▶ **Stored data**:
--- --- ---

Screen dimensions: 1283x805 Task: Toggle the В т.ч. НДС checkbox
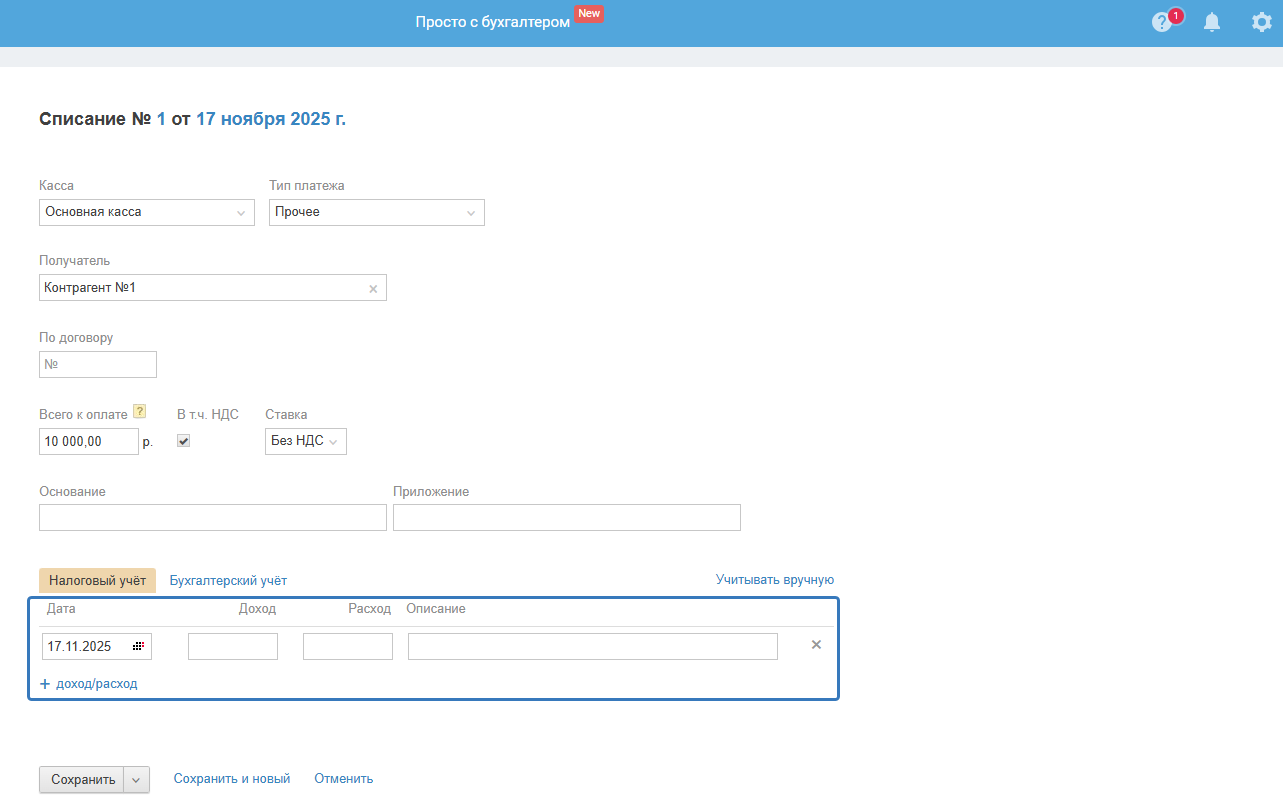pos(183,441)
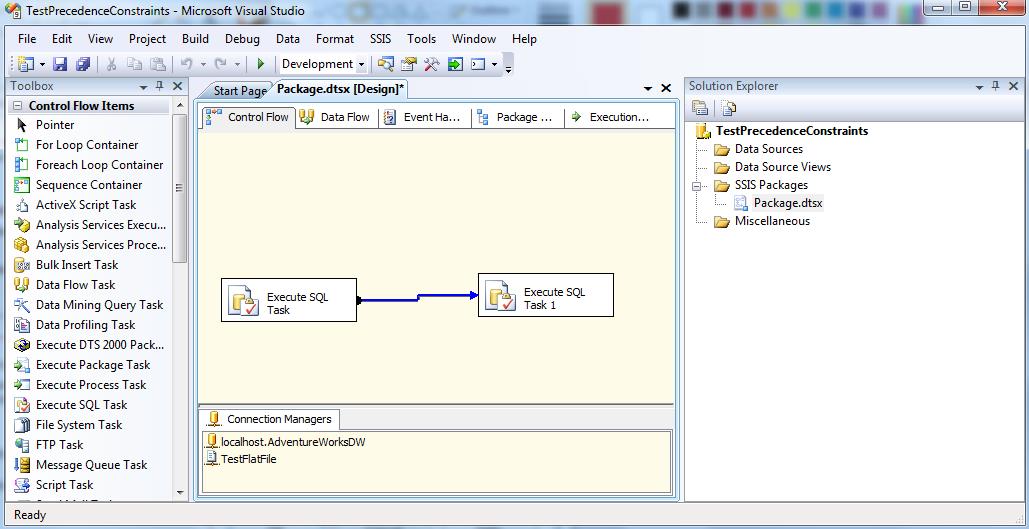Toggle auto-hide pin on Solution Explorer

point(995,87)
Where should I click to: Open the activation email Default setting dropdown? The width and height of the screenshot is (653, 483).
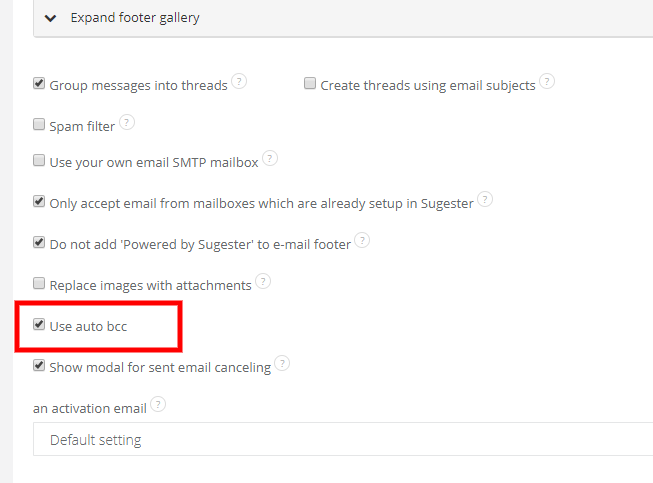(x=342, y=439)
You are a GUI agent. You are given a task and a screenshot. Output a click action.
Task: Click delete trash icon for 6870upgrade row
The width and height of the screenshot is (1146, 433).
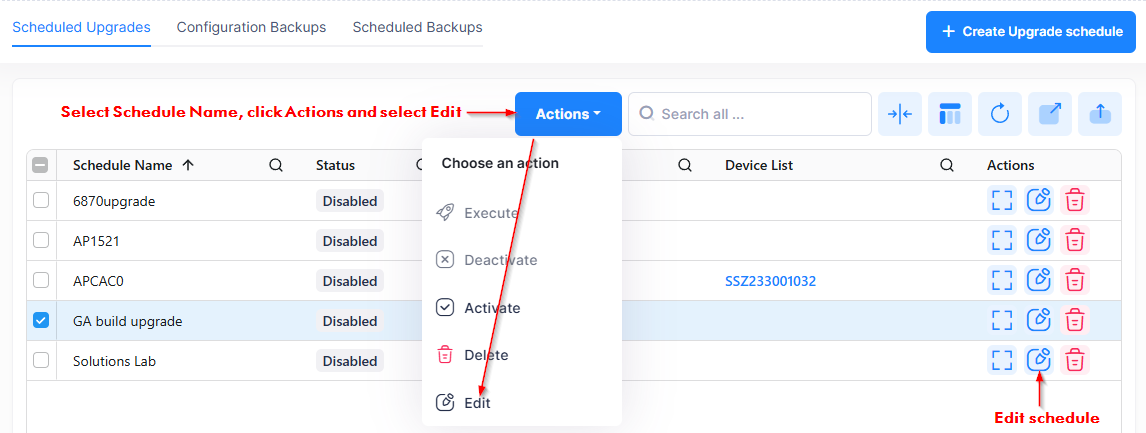(1075, 200)
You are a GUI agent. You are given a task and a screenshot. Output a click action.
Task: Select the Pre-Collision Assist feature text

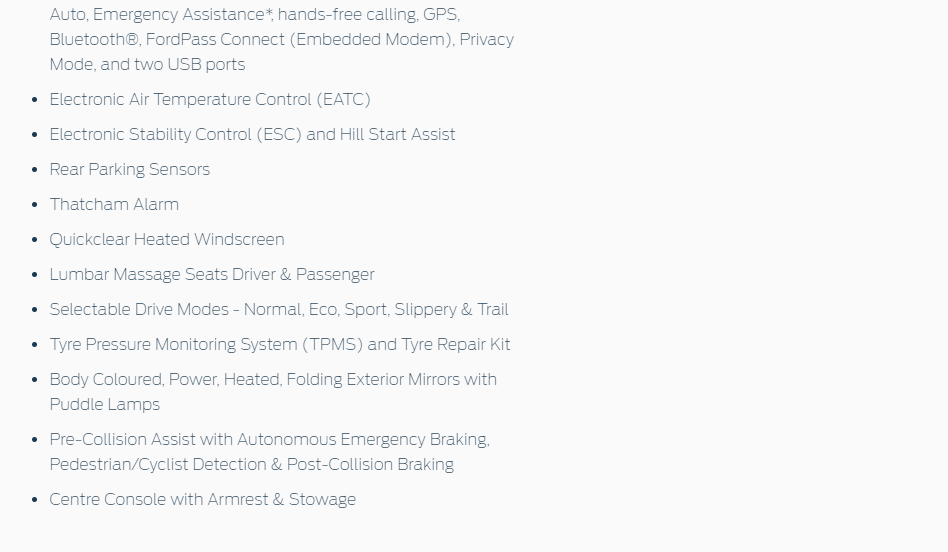[x=270, y=440]
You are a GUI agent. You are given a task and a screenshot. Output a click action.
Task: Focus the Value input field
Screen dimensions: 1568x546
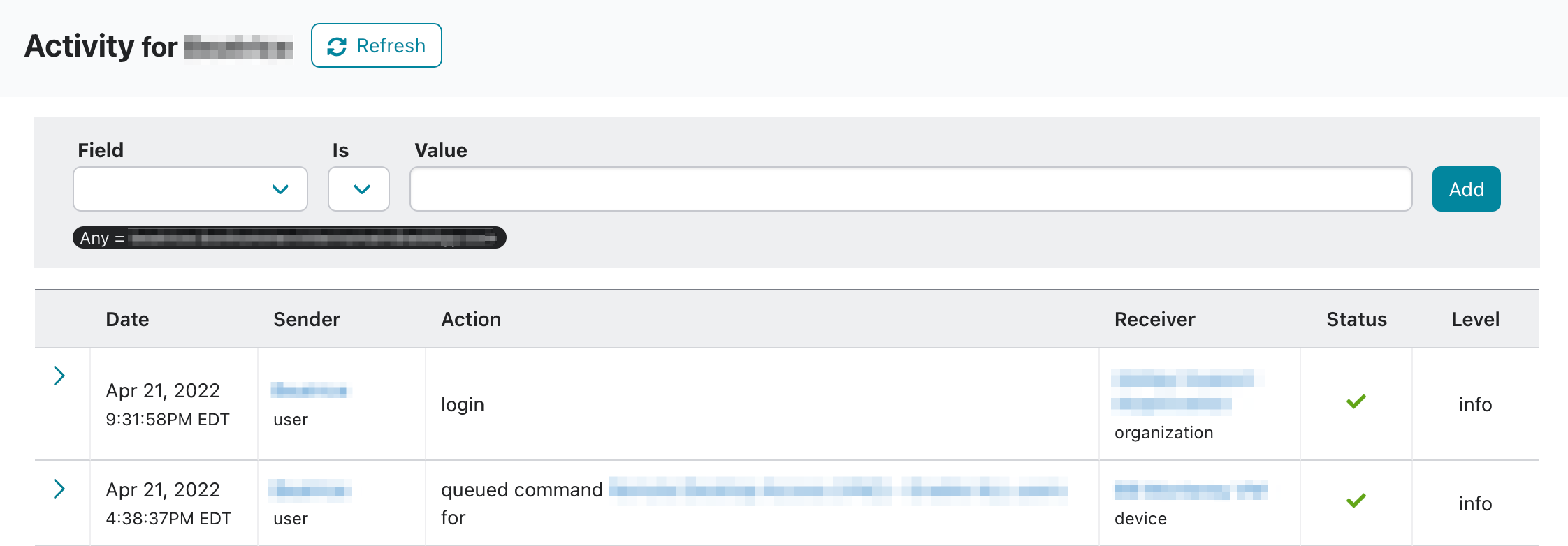pyautogui.click(x=910, y=189)
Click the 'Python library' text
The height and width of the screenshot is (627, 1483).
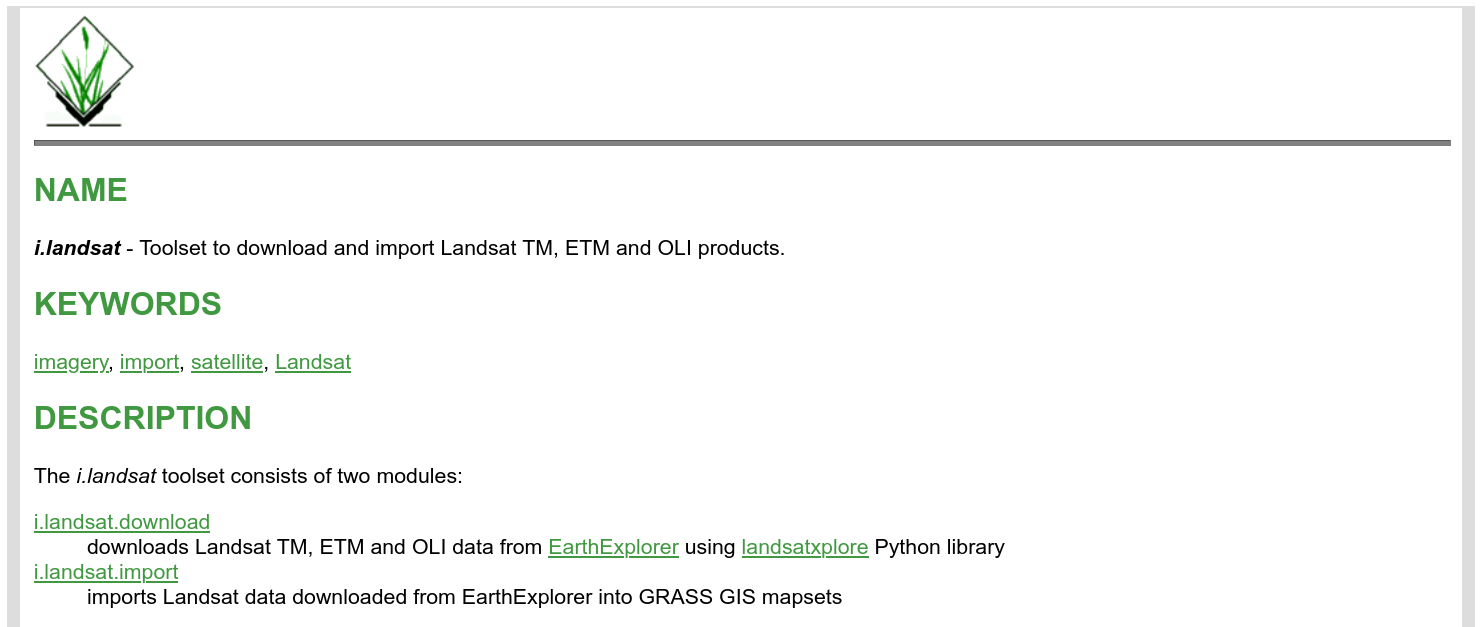click(x=939, y=547)
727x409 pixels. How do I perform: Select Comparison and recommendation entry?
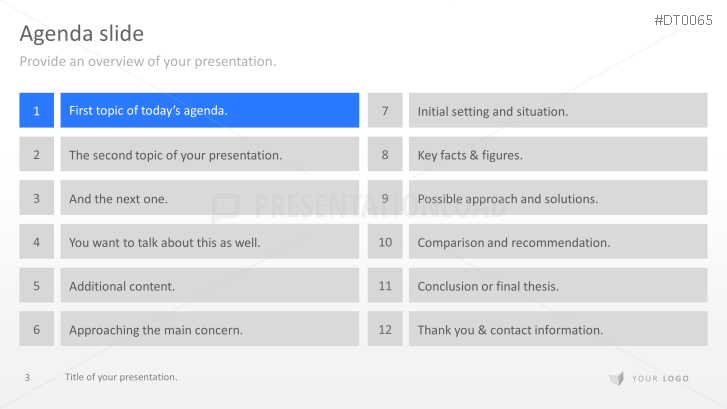(x=558, y=242)
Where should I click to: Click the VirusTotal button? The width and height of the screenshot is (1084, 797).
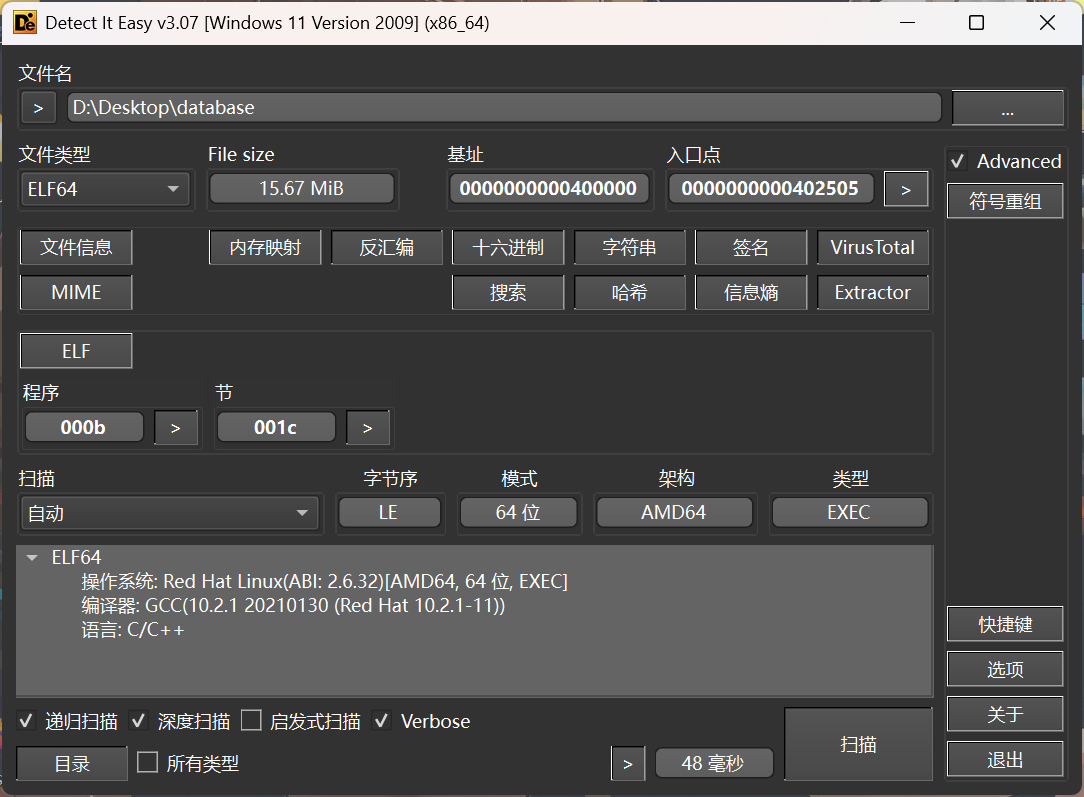[872, 248]
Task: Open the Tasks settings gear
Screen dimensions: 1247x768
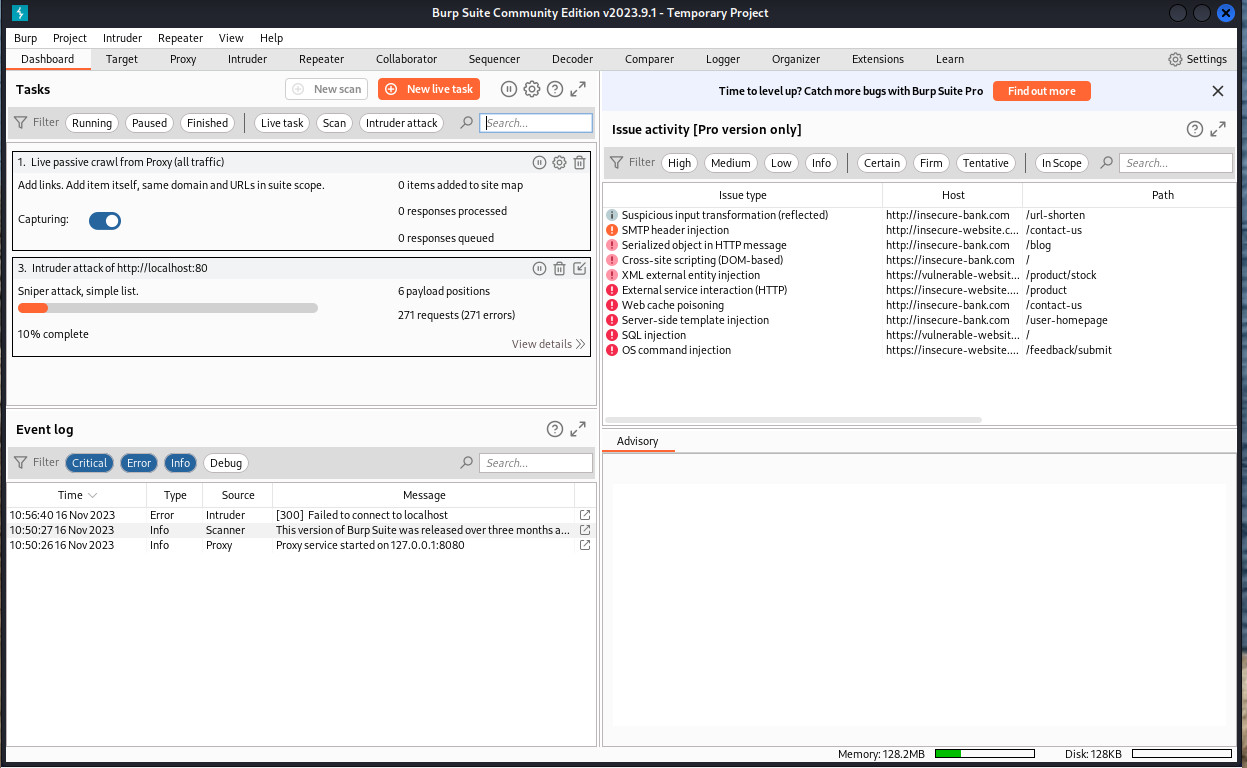Action: 532,89
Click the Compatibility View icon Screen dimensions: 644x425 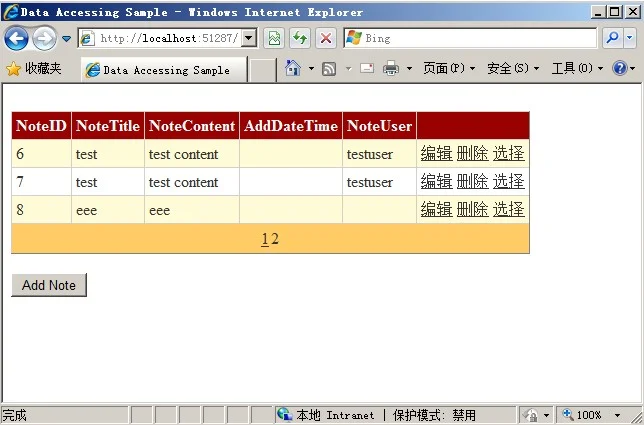(273, 38)
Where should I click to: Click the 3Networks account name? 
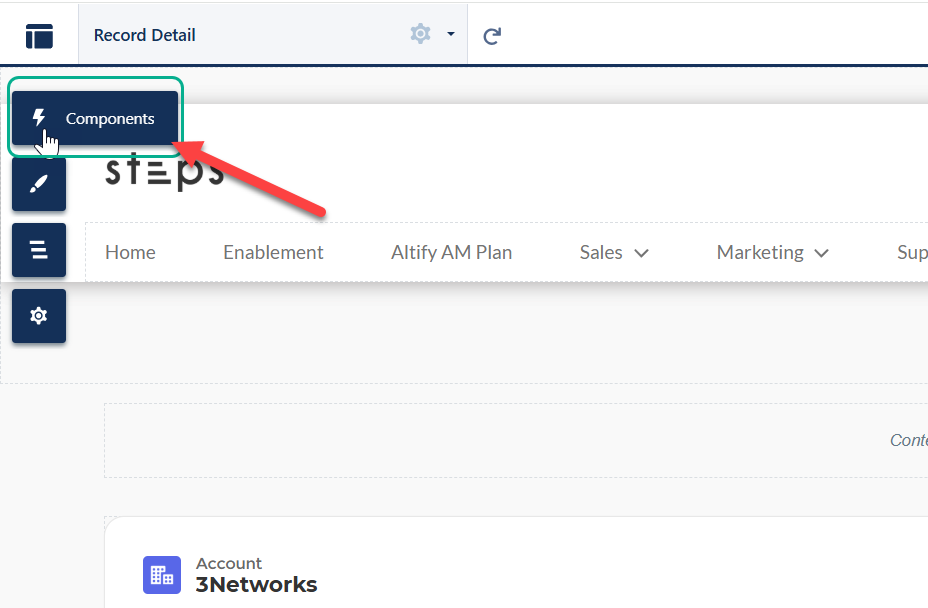pyautogui.click(x=256, y=585)
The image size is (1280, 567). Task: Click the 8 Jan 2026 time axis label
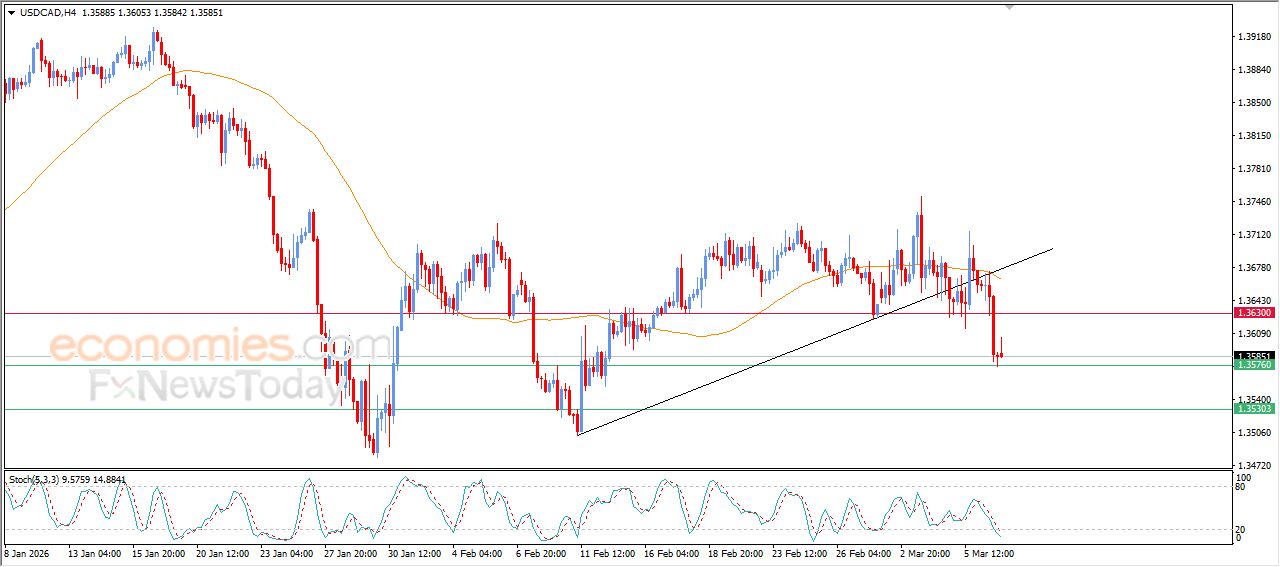[28, 552]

--- --- ---

▶ **Exercise objective**: Each line from the one with "Where should I click to: Click the 3Networks" through the final line of the records must be copied exactly, with no pictures and no additional lines.

▶ **Response for this exercise**:
Where should I click to: Click the 3Networks account name? 
pyautogui.click(x=256, y=585)
The image size is (1280, 567). Task: Click the 8 Jan 2026 time axis label
[28, 552]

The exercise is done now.